A bupivacaína, prilocaína e a lidocaína são consideradas anestésicos seguros, e o mesmo pode se dizer da mistura eutética de lidocaína e prilocaína para uso tópico (EMLA). Apesar de faltarem dados na literatura, a articaína também pode ser considerada segura, pelo fato de sua metabolização ser iniciada no próprio plasma sanguíneo (90%), antes da passagem pelo fígado. Quanto à mepivacaína, seu uso é algo controverso, pois sua metabolização hepática se dá de forma mais lenta que a dos demais anestésicos9.

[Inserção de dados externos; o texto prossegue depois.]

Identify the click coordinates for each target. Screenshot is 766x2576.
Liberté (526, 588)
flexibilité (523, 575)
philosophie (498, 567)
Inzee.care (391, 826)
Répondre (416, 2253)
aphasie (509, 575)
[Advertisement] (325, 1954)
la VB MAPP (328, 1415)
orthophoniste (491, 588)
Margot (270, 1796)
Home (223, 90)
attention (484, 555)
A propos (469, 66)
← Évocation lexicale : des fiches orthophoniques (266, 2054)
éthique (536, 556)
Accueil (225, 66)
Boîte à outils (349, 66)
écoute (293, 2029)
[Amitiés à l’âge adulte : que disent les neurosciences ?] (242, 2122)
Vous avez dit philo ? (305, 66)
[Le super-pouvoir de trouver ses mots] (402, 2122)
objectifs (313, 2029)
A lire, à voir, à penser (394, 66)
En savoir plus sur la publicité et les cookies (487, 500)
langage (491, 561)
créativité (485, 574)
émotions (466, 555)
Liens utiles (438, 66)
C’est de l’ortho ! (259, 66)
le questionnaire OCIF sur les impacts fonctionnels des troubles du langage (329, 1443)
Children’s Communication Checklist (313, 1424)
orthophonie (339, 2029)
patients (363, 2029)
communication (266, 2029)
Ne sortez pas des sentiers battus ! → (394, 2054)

Há quem diga que o metabissulfito de sódio, um aditivo que impede a oxidação do vasoconstritor contido nas soluções anestésicas locais com epinefrina, pode provocar um ataque agudo de porfiria1,5. Entretanto, com base na lista atualizada da Abrapo, as soluções anestésicas com epinefrina provavelmente não são porfirogênicas7.

Sedação

Quando a sedação mínima via oral for considerada, dê preferência para o midazolam, alprazolam ou lorazepam. Da mesma forma, o uso da mistura de óxido nitroso e oxigênio pela via respiratória é considerado seguro para esta finalidade7.

Controle da dor

Ainda há certas controvérsias quanto ao uso de analgésicos e anti-inflamatórios em pacientes portadores de porfiria. A aspirina e o paracetamol são classificados como analgésicos seguros, ao contrário da dipirona, que é proibida com base nas orientações da Abrapo7. Quanto aos anti-inflamatórios, é recomendado o uso dos corticosteroides (dexametasona ou betametasona) e de alguns Aines, como o ibuprofeno ou cetoprofeno. Há restrições quanto ao emprego do diclofenaco, cetorolaco e nimesulida.

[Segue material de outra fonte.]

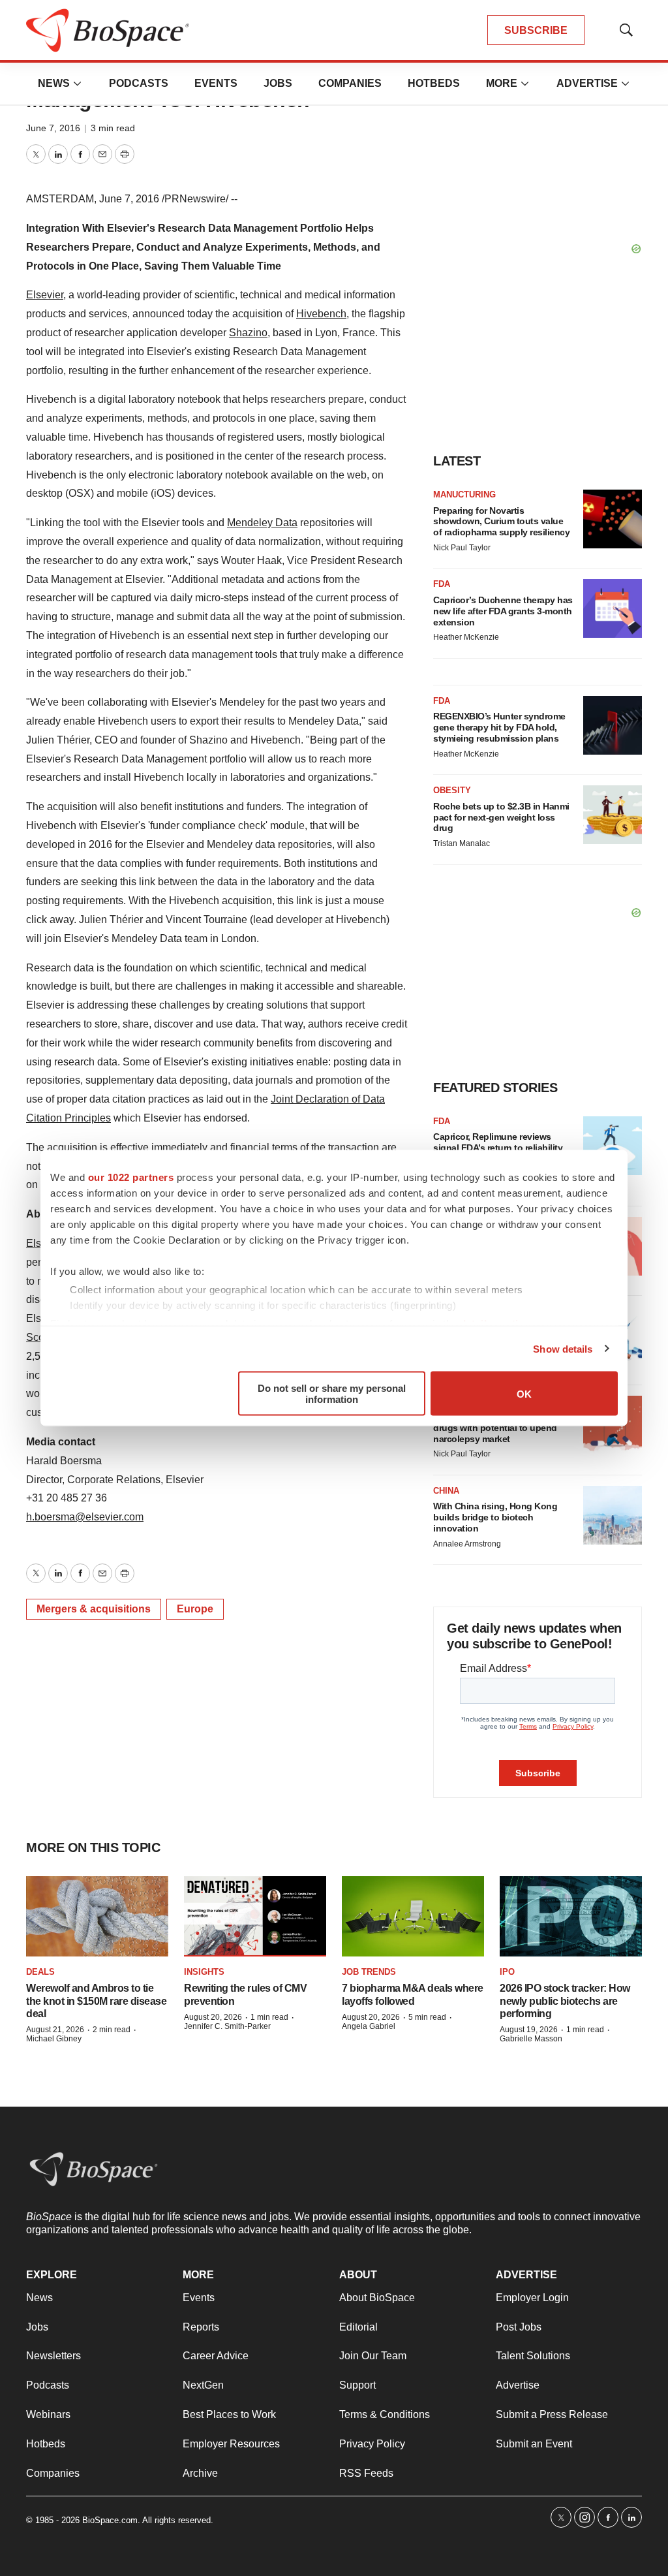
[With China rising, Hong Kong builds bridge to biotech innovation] (612, 1515)
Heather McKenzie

Profilaxia e tratamento das infecções

As penicilinas são as drogas de escolha para uso em pacientes com porfiria. Aos pacientes alérgicos a este grupo de antibióticos, deve-se prescrever azitromicina ou doxiciclina. O metronidazol exige uma avaliação cuidadosa do risco/benefício de seu emprego. A eritromicina é contraindicada de forma absoluta7.

Bochechos com solução aquosa de digluconato de clorexidina podem ser empregados para o controle do índice de placa.

O tratamento de infecções fúngicas bucais, por sua vez, exige maior atenção, pois os antifúngicos comumente empregados na clínica odontológica (cetoconazol, fluconazol e itraconazol) são classificados como de uso duvidoso7.

Referências

1. Greenwood M, Meechan JG. General medicine and surgery for dental practitioners. Part 2 – metabolic disorders. Br Dent J 2010;208(9):389-92.
2. Kauppinen R. Porphyrias. Lancet 2005;365:241-52.
3. Brown RS, Hays GL, Jeansonne MJ, Lusk SS. The management of a dental abscess in a patient with acute intermittent porphyria. A case report. Oral Surg Oral Med Oral Pathol 1992;73(5):575-8.
4. Lip GY, McColl KE, Moore MR. The acute porphyrias. Br J Clin Pract 1993;47(1):38-43.
5. Brown GJ, Welbury RR. The management of porphyria in dental practice. Br Dent J 2002;193(3):145-6.
6. Moore AW III, Coke JM. Acute porphyric disorders. Oral Surg Oral Med Oral Pathol Oral Radiol Endod 2000;90(3):257-62.
7. Associação Brasileira de Porfiria (Abrapo). Disponível em: <http:// www.porfiria.org.br/medicamentos>. Acesso em: 11-11-2020.
8. Daza PL, Cruz MTE, Rodríguez MV, Pérez RV. Porfirias: consideraciones anestésicas. An Med (Mex) 2007;52(3):130-42.
9. Andrade ED. Terapêutica medicamentosa em odontologia. São Paulo: Artes Médicas 2014. p.214-8.